In 2008 the abolition of antibiotic prophylaxis for all patients in the UK was a radical change in practice.19 It resulted in considerable controversy including claims from UK cardiologists that patient safety would be compromised.20 There were allegations of making a cost-effectiveness judgment on the basis of insufficient evidence and for instituting a de facto population-wide clinical trial.21
Following these changes in the USA and UK, revised infective endocarditis prophylaxis guidelines were soon introduced in Australia,22 New Zealand23 and Europe.24 These countries followed the USA and reduced the types of cardiac conditions requiring prophylaxis.
The reason for differing opinions on prophylaxis is the lack of evidence on which to base conclusions. A Cochrane review found no randomised controlled trials that had studied the efficacy of antibiotic prophylaxis for preventing infective endocarditis due to dental treatment.25 This review identified only one case-control study26 which found no significant effect of penicillin prophylaxis. The review therefore concluded that there was no evidence that antibiotic prophylaxis was effective or ineffective in preventing infective endocarditis in at-risk individuals undergoing invasive dental procedures.25
Outcome studies
As there is a lack of evidence about the efficacy of antibiotic prophylaxis, expert groups have assessed studies investigating associations between guideline changes and the incidence of infective endocarditis. While an increased incidence following a reduced use of antibiotics would suggest that there is a need for prophylaxis, methodological limitations in some studies mean that it is difficult to say that the cases of endocarditis were related to dental procedures.
Two retrospective studies in the USA27,28 showed no changes in the rate of infective endocarditis due to viridans streptococci three years after the revision of the guidelines in 2007. A third study found a significant increase in streptococcal infective endocarditis, but it did not report the incidence of viridans streptococcal infective endocarditis, nor provide any data on dental treatment or antibiotic prophylaxis.29 No firm conclusions can therefore be drawn about the impact of the change in the guidelines.
In France, a prospective study30 found no increase in infective endocarditis following revision of the guidelines. However, the number of patients who had dental treatment in the preceding three months was low both before and after the revision. The study concluded that changes in the guidelines had not resulted in any increase in streptococcal infective endocarditis, but no specific conclusions were made regarding the efficacy of antibiotic prophylaxis for dental treatment.30
Two studies in England31,32 have investigated the impact of the recommendation to cease prophylaxis. From 2000 to 2008, before the guidelines were changed, there had been a steady increase in cases of infective endocarditis as well as cases ‘possibly’ attributable to oral streptococci. The rate of increase in infective endocarditis did not alter significantly in the 25 months after introduction of the new guidelines.31 However, despite a 78.6% reduction in prescriptions for antibiotic prophylaxis, there were still approximately 2000 prescriptions per month during that time. More than 90% were from dentists, suggesting that they were still prescribing prophylaxis to patients at high risk of infective endocarditis.

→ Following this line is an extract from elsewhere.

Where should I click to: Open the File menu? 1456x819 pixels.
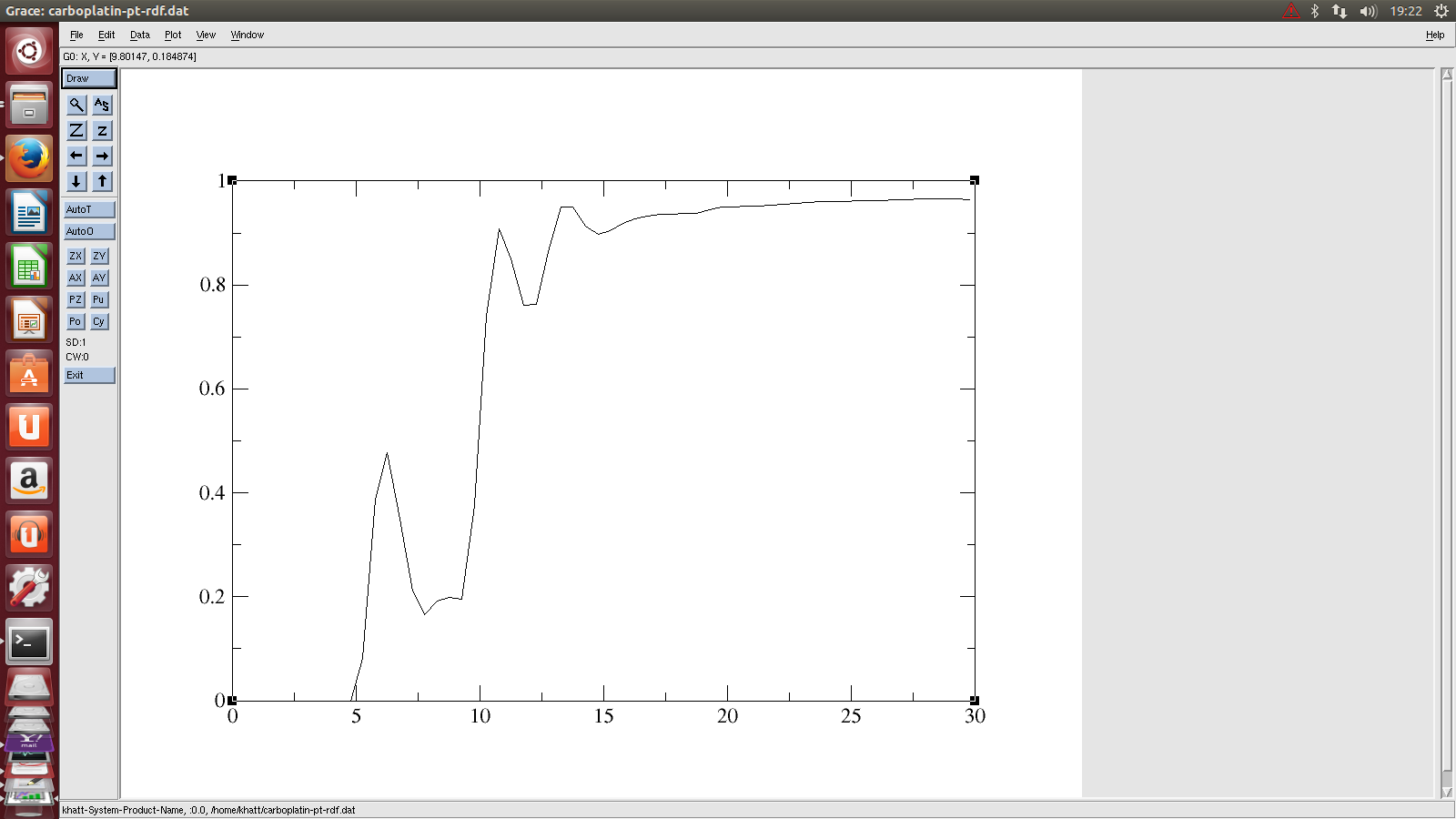point(76,35)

This possibility was supported by a subsequent survey33 four years after the guidelines changed. It found that 36% of dentists had provided antibiotic prophylaxis and one-third had treated patients who had taken prophylaxis prescribed by a medical practitioner. The survey also found that the majority of infectious diseases physicians and cardiologists and 25% of the dentists thought that patients with prosthetic heart valves should receive antibiotic prophylaxis for dental treatment despite the guidelines to the contrary.33
In contrast with the short-term English study,31 the more recent study32 found that five years after the guidelines changed, there had been a significant increase in the incidence of infective endocarditis. The investigators were unable to identify the number of cases caused by viridans streptococci and the results were confounded by residual prescribing of antibiotic prophylaxis, with an average of more than 1300 prescriptions per month in the last six months of the study.32
The earlier English study31 had been interpreted as evidence that antibiotic prophylaxis was unnecessary for patients at risk of infective endocarditis undergoing invasive dental procedures. However, the more recent study32 has been interpreted as evidence that antibiotic prophylaxis is necessary for at-risk patients.34 Both studies have methodological deficiencies that make it impossible to arrive at a cause-and-effect conclusion in relation to antibiotic prophylaxis and infective endocarditis caused by dental procedures.
Current guidelines
Expert committees around the world have recently issued updated guidelines. In the UK, NICE concluded that there was insufficient evidence to change its existing guidelines and it continues to recommend no routine antibiotic prophylaxis for dental treatment for patients at risk of infective endocarditis.35 In contrast, expert committees in Europe,36 the USA37 and Australia,38 despite assessing the same evidence as NICE, continue to recommend antibiotic prophylaxis in selected patients (see Box).